Essa bebida, conhecida por seus efeitos psicoativos, elevava a alegria e a espiritualidade dos participantes, criando um estado de êxtase e conexão com o divino. Sob a força da cannabis, Krishna e as gopis dançavam e cantavam em êxtase, experimentando uma união profunda com o universo e entre si.
Embora suas origens remontem a lendas antigas, os benefícios da Cannabis foram amplamente documentados em textos védicos. No Atharva Veda, a Cannabis é mencionada como uma das cinco ervas que podem ajudar a criar o “Soma”, um elixir para imortalidade e saúde.
Na Índia, várias religiões e seitas fazem uso da cannabis em práticas religiosas e espirituais:
1. Hinduísmo: Várias seitas e grupos, como os sadhus e os seguidores de Shiva, consomem cannabis como parte de seus rituais religiosos. Eles acreditam que o consumo da planta ajuda na busca espiritual, meditação e conexão com o divino.
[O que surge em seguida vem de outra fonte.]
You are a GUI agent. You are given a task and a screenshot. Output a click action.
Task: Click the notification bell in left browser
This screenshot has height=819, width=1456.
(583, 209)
2. Sikhismo: Algumas seitas dentro do sikhismo, como os Nihangs, têm uma tradição de consumir cannabis, que chamam de "sukha", como parte de seus rituais e práticas religiosas. Eles acreditam que o uso da planta ajuda na devoção e na luta espiritual.
3. Aghori: Os Aghoris são uma seita ascética dentro do hinduísmo que segue uma abordagem extremamente austera e iconoclasta. Eles são conhecidos por seu uso ritualístico de substâncias como a cannabis, acreditando que ela tem poderes espirituais e pode ajudar na transcendência da dualidade.
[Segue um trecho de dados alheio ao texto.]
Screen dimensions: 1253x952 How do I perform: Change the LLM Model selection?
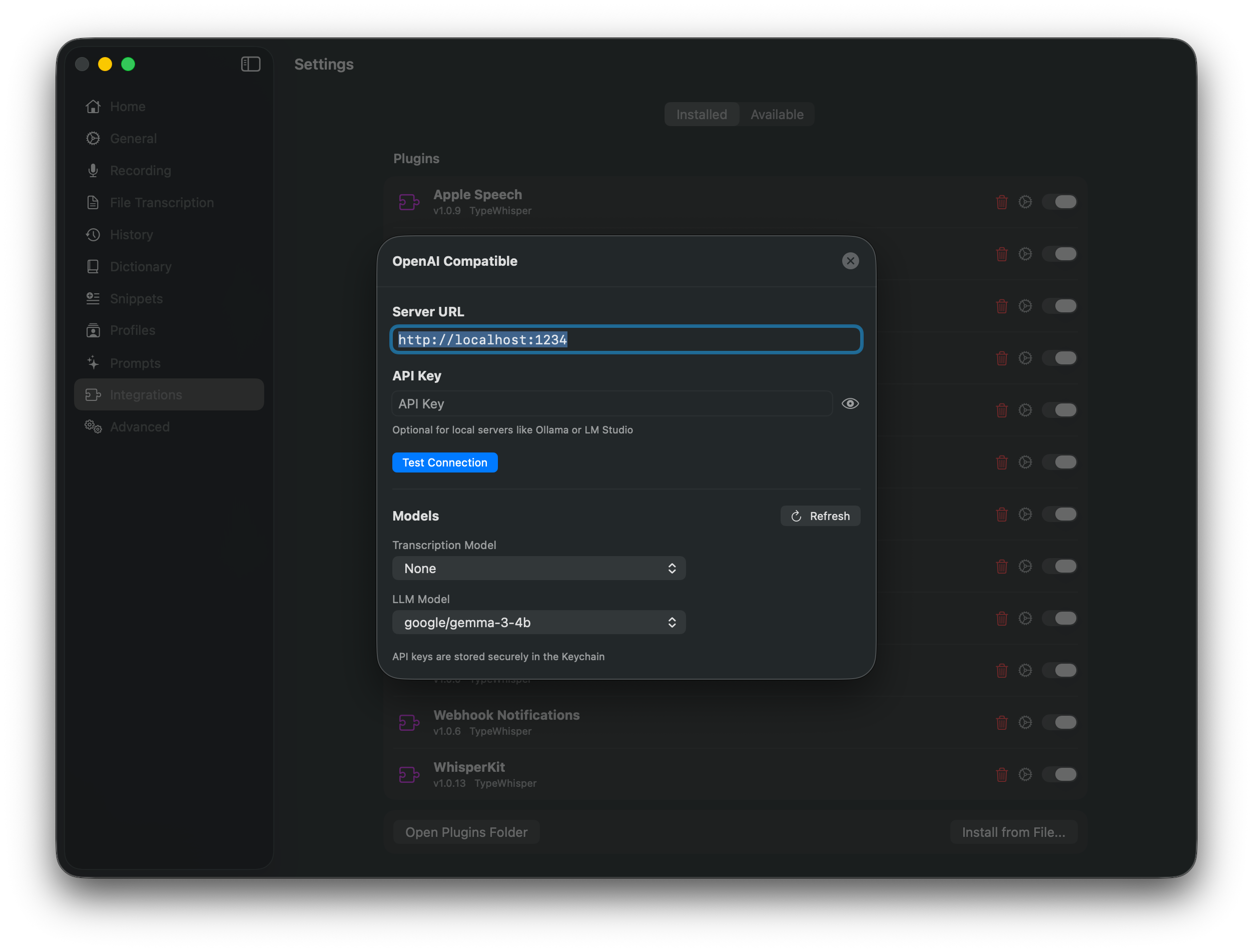point(538,622)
É importante observar que o uso da cannabis nessas religiões, é, em vasta maioria, ritualístico e não significa que os praticantes utilizam a cannabis para uso adulto. Além disso, enquanto o uso religioso da cannabis é tolerado em algumas regiões da Índia, sua legalidade varia e está sujeita a regulamentações governamentais que nem sempre estão alinhadas a práticas ancestrais.
Neste sentido, ao longo dos séculos, o uso da cannabis na Índia enfrentou mudanças significativas, especialmente durante o período colonial. Com a influência das políticas britânicas, houve tentativas de restringir e controlar o uso da cannabis, seja por preconceito ou pela tentativa de imposição de uma cultura imperialista.
No presente, a cannabis continua a ser uma parte integrante da cultura indiana, embora sua legalidade e uso sejam objeto de debate e regulamentação. A Índia é o lar de uma das maiores indústrias de cannabis do mundo, com o seu cultivo sendo legal para fins industriais e medicinais em alguns estados.
Assim, o uso da cannabis na Índia reflete uma interação complexa entre mitologia, religião, tradição, história, política e mudança social. Enquanto seu uso continua a evoluir e se adaptar aos tempos modernos, a cannabis continua a ocupar um lugar único na cultura e na sociedade indiana, tanto no passado quanto no presente.